[Start of Attachment]

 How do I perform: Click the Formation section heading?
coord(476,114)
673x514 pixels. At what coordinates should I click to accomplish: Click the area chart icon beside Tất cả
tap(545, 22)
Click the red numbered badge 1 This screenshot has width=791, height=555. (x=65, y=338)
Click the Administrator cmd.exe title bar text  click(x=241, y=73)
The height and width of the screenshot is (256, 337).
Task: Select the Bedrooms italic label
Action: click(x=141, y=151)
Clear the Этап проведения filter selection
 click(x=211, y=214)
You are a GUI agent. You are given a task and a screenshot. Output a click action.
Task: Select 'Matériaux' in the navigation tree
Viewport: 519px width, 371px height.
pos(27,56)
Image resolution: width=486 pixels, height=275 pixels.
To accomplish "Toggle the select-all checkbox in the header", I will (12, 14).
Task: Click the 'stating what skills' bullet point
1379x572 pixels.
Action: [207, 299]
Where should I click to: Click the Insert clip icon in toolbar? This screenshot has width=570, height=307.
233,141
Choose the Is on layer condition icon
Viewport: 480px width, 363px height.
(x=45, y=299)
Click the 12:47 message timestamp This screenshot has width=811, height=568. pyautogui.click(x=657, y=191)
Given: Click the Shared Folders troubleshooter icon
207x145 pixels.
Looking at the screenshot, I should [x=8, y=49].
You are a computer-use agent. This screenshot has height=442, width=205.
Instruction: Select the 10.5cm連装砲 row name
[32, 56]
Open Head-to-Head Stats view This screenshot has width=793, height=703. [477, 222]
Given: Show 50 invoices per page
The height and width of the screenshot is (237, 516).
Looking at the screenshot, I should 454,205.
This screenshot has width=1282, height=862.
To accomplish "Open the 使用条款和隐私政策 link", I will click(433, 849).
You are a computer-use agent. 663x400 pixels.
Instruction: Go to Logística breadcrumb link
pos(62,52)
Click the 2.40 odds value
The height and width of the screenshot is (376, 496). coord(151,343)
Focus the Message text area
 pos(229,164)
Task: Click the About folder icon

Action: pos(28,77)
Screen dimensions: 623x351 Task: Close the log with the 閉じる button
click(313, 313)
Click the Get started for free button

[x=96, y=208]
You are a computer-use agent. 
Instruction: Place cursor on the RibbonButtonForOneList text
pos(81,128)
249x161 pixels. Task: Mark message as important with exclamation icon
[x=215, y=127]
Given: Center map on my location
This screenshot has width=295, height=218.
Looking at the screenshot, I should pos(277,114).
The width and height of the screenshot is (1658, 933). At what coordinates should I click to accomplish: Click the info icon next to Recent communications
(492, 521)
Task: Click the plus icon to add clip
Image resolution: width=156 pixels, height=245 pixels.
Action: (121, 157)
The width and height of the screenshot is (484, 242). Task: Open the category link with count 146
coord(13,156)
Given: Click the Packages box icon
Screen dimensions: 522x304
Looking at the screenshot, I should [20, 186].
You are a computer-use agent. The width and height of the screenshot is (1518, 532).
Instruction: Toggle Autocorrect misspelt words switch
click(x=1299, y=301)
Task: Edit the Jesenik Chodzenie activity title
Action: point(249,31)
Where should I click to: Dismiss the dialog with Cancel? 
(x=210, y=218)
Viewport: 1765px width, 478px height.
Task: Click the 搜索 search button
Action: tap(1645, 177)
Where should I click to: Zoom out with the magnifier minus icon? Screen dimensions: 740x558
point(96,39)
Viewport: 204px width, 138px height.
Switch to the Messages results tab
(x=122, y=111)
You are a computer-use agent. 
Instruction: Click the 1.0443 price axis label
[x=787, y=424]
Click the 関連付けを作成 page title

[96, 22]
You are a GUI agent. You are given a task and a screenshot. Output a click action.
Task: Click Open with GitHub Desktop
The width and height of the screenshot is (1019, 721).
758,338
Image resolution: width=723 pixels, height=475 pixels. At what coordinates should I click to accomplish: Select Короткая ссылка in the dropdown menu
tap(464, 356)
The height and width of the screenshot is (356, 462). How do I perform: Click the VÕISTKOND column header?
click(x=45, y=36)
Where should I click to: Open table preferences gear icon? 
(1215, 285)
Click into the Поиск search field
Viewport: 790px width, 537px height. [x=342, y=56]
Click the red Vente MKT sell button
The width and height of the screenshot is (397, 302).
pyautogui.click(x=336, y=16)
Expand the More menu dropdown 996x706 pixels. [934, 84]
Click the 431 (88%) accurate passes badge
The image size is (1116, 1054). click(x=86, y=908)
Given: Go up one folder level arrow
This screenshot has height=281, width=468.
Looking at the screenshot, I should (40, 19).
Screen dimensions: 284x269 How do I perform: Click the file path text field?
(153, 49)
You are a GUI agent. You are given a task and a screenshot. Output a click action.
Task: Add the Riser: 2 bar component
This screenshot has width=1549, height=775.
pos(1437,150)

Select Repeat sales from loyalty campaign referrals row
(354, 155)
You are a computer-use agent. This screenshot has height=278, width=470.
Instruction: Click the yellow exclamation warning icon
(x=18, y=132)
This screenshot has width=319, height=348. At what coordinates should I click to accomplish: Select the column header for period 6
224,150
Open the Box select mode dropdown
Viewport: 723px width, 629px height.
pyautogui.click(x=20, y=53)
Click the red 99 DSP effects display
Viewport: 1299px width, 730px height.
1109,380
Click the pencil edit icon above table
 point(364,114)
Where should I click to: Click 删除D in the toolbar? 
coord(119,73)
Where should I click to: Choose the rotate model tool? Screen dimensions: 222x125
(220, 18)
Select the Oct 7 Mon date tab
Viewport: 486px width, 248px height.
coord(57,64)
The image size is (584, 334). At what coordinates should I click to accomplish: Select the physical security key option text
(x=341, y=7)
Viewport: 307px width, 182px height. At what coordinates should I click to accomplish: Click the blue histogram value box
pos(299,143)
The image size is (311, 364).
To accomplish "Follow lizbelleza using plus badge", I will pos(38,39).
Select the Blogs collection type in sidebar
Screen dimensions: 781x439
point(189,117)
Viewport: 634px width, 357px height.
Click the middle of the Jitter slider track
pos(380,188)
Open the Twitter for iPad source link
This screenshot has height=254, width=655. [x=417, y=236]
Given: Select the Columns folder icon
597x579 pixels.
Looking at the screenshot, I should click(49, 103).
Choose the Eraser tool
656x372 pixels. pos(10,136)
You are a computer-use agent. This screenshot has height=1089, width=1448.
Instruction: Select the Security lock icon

[End of Attachment]

» **Assignment**: Count every line of the records that holds "plus". State the number, nothing else.

» **Solution to this problem**: 2